OPDRACHT 1: Welk besluit neemt de rechtbank volgens de documenttekst over haar bevoegdheid om de overlevering te weigeren?
OPDRACHT 2: Zet de alinea uit de documenttekst die begint met "De rechtbank stelt vast" om in een korte opsomming en behoud daarbij de belangrijkste feiten.

DOCUMENTTEKST:
◆ ◆ ◆ ◆ ◆

De rechtbank stelt vast dat het EAB strekt tot de tenuitvoerlegging van een arrest terwijl de verdachte niet in persoon is verschenen bij het proces dat tot die beslissing heeft geleid, en dat – kort gezegd – is gewezen zonder dat zich één van de in artikel 12, sub a tot en met c, OLW genoemde omstandigheden heeft voorgedaan en evenmin een garantie als bedoeld in artikel 12, sub d, OLW is verstrekt.
Gelet daarop kan de overlevering ex artikel 12 OLW worden geweigerd. De rechtbank ziet aanleiding om af te zien van haar bevoegdheid om de overlevering te weigeren. Zij acht daarbij het volgende van belang.

◆ ◆ ◆ ◆ ◆

BESCHIKBARE GEGEVENS:

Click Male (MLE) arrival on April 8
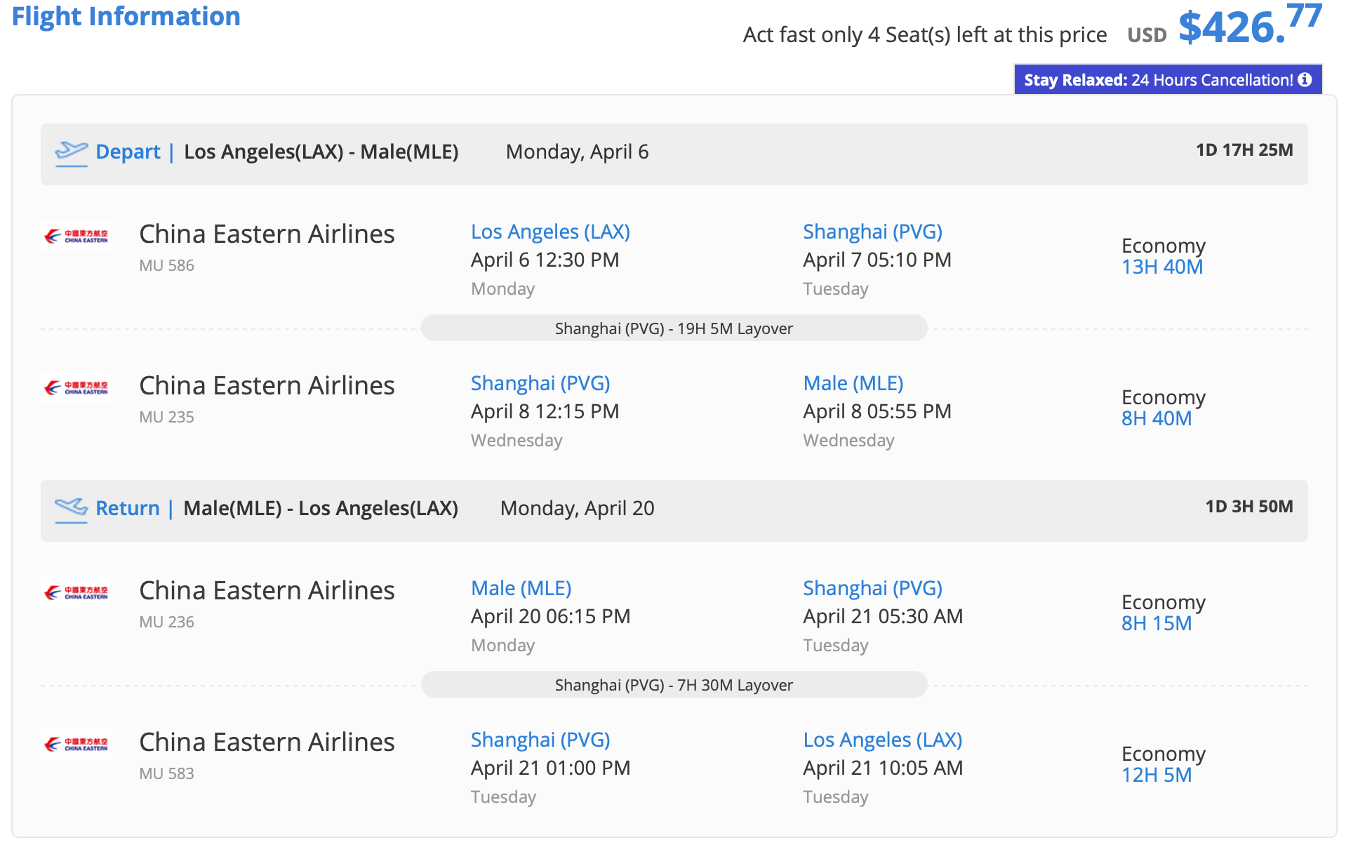The width and height of the screenshot is (1346, 845). pos(853,383)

◆ ◆ ◆ ◆ ◆

JUISTE UITVOER 1: De rechtbank ziet aanleiding om af te zien van haar bevoegdheid om de overlevering te weigeren.

JUISTE UITVOER 2:
- Het EAB strekt tot de tenuitvoerlegging van een arrest.
- De verdachte is niet in persoon verschenen bij het proces dat tot die beslissing heeft geleid.
- Geen van de omstandigheden uit artikel 12, sub a tot en met c, OLW heeft zich voorgedaan.
- Er is geen garantie als bedoeld in artikel 12, sub d, OLW verstrekt.